*Text*
Start
The returned covariance matrix represents the correlation between each pair of x-, y-, and z-coordinates as they're distributed about the points arithmetic mean. Its layout is as follows:

` C(x, x) C(x, y) C(x, z) C(x, y) C(y, y) C(y, z) C(x, z) C(y, z) C(z, z) `

C(i, j) is the covariance of coordinates i and j, where i or j are a coordinate's dispersion about its mean value. If any entry is zero, then there's no correlation between the two coordinates defining that entry. If the returned matrix is diagonal, then all three coordinates are uncorrelated, and the specified points are distributed evenly about their mean point.

The buffer must contain XYZ coordinate tuples which are either tightly packed or offset by the specified stride. The stride specifies the number of buffer elements between the first coordinate of consecutive tuples. For example, a stride of 3 specifies that each tuple is tightly packed as XYZXYZXYZ, whereas a stride of 5 specifies that there are two elements between each tuple as XYZabXYZab (the elements "a" and "b" are ignored). The stride must be at least 3. If the buffer's length is not evenly divisible into stride-sized tuples, this ignores the remaining elements that follow the last complete tuple.
End
*Given task*
In the covariance matrix text, what is the smallest stride allowed? The entries after this point are separate from the covariance matrix text.

*Record extracts*
Start
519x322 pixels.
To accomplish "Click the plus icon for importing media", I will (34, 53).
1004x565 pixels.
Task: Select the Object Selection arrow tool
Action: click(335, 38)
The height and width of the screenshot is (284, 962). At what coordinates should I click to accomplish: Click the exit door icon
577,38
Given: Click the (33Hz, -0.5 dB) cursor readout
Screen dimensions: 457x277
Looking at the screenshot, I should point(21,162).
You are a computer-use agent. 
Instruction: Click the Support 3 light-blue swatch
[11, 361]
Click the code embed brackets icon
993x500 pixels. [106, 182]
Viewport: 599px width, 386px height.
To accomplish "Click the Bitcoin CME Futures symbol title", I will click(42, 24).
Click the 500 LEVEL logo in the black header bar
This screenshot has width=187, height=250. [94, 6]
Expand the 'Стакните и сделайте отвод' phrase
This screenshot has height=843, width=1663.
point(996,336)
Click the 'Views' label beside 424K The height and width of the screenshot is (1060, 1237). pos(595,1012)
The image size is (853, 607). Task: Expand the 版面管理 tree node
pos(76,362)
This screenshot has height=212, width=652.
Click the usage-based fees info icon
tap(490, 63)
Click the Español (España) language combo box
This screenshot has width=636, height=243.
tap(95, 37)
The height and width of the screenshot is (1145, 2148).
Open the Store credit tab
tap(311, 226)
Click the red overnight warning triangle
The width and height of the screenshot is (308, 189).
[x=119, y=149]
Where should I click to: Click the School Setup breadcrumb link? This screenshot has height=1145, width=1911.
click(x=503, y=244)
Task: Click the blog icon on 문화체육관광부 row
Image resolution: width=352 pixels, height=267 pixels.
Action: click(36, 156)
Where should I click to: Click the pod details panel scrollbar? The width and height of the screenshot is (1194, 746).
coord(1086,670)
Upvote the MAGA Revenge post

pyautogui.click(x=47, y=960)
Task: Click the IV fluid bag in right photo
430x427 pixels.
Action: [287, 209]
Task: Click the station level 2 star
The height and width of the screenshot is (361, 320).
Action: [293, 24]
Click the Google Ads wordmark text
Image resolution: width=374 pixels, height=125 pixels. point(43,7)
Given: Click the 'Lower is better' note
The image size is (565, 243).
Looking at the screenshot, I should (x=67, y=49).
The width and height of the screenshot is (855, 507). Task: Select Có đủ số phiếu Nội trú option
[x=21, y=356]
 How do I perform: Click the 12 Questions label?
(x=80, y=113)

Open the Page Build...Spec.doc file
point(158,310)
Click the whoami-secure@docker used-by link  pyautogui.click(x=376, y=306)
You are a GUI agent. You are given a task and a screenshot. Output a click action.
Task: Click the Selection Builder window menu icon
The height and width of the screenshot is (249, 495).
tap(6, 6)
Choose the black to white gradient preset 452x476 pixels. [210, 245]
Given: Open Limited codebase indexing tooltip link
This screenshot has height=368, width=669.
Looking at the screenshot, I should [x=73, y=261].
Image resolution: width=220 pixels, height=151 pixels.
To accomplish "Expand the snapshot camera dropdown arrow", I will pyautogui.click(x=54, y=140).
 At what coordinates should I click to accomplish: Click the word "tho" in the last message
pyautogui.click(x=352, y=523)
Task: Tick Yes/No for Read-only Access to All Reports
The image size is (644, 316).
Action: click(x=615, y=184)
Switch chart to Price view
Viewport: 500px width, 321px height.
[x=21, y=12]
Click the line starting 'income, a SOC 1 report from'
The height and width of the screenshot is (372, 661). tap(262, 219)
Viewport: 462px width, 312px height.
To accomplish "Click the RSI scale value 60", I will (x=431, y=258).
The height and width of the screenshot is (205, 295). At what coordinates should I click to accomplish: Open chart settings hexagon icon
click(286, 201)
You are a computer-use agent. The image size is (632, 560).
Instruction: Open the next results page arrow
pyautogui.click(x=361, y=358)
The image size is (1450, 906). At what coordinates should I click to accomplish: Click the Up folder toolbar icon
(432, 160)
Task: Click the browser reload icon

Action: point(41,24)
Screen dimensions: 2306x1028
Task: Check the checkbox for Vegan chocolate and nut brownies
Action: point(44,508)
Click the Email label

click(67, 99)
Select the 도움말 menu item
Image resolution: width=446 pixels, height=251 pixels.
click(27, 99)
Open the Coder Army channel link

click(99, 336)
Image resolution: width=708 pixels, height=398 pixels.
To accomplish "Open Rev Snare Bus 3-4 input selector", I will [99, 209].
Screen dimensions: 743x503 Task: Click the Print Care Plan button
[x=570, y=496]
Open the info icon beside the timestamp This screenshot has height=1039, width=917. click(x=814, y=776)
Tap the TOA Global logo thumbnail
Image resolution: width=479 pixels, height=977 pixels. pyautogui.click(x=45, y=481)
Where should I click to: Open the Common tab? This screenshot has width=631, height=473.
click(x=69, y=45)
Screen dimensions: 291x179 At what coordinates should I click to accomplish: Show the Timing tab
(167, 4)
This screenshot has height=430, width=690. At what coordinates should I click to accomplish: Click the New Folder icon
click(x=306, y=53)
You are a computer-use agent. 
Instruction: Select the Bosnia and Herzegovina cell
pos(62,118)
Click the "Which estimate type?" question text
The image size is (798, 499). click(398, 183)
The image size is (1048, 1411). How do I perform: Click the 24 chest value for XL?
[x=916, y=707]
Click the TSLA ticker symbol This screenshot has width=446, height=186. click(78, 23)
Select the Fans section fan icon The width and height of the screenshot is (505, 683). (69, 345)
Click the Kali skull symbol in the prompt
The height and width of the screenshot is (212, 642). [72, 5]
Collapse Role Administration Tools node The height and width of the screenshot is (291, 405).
End
*Written reply*
The stride must be at least 3.